We try to print papers off our e-mail before class in the library, but the Barracuda filtering system blocks us from reaching the site and handing in the paper on time. If we need to research the negative effects of marijuana for a health class project, we can’t find any credible information since all sites we need are blocked. We try to read the day’s news but find that many news sites are off limits.
Filtering the school’s Internet is not accomplishing anything; it’s only constricting the informative Web sites students could be using while doing research. Thus, the purpose of blocking sites missed the mark and did more harm than good.
When we talk about unblocking sites, we’re not talking about Facebook and we’re not talking about Sparknotes.
Here are just a few examples of legitimate sites that are blocked: Atrios.com and slate.com, both news and discussion sites. Also, google images blocked the search of Napolean in a history class, and the site moviephoto.com is categorized as “adult.” Blocking GLBT sites narrows our perspectives and implies that communities outside of ours are illegitmate or dangerous.
Shutting us off from radical groups’ Web sites does not do a great service to the student body. It insults our maturity and our ability to make independent decisions. The school can’t protect us against radical ideas, but through our learning experiences, we can look at these sites and make educated decisions on them. Although we can’t reach the KKK home page, we are able to visit www.tgia.net, a Web site dedicated to supporting white supremacy.
The Barracuda filtering system is random and undependable––if you want to block web sites that deal with “intolerance and hate,” block them all and be consistent.
The Culinary Institute is blocked, categorized under “Job Search and Career Development.” Students in art classes can’t get to sites with paintings, drawing, or photos on them. Comics, humor, and jokes are blocked, College Humor being deemed as “tasteless and offensive.” Really? Tasteless? Who can judge something like that for all of us?

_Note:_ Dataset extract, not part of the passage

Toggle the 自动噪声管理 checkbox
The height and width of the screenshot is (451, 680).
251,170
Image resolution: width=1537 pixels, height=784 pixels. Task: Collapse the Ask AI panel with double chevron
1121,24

It doesn’t work to group Web sites in such broad categories as “news groups and forums,” “intolerance and hate,” “job search and career development,” as there is such diversity of sites under each category. This system that Barracuda uses to block sites is inadequate and a main source of the problem.

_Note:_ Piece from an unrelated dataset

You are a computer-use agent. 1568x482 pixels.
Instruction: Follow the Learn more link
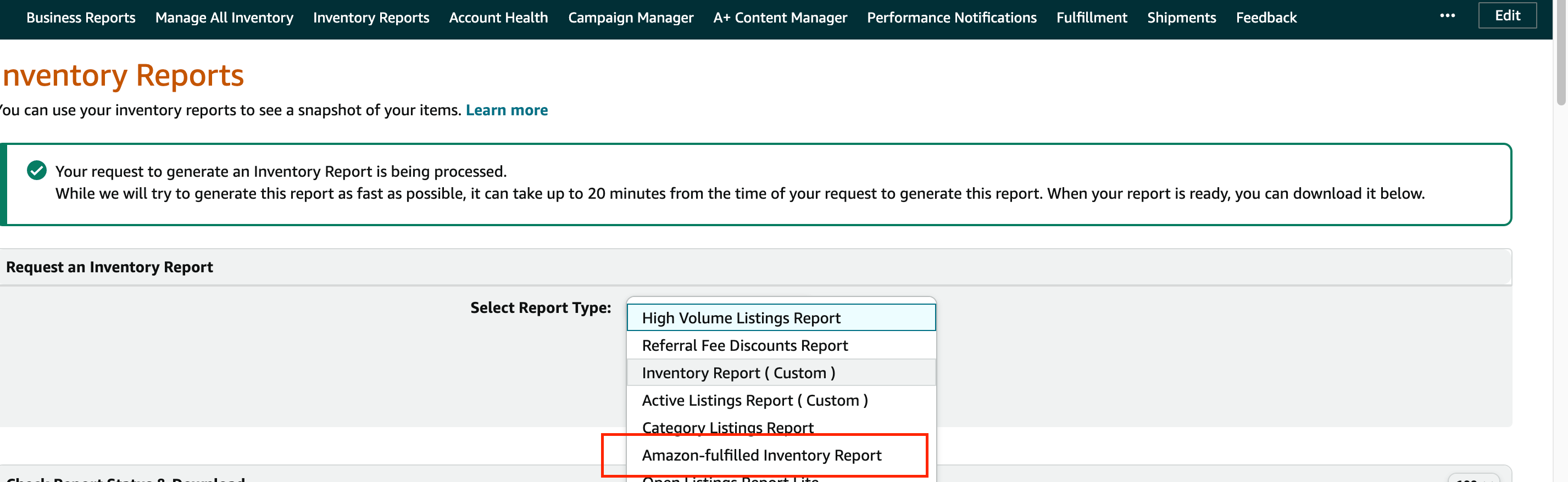coord(507,110)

When it comes to technicality issues, we understand that our bandwidth cannot handle the videos on YouTube, but blocking almost every Web site is not a logical way to get around this issue.
If the administration switched companies or further specified the categories in order to block less sites, students would be more inclined to use the school’s Internet and could get things done while using it.
PJ • Mar 24, 2009 at 7:51 pm
Just block the nudy sites and we will be fine.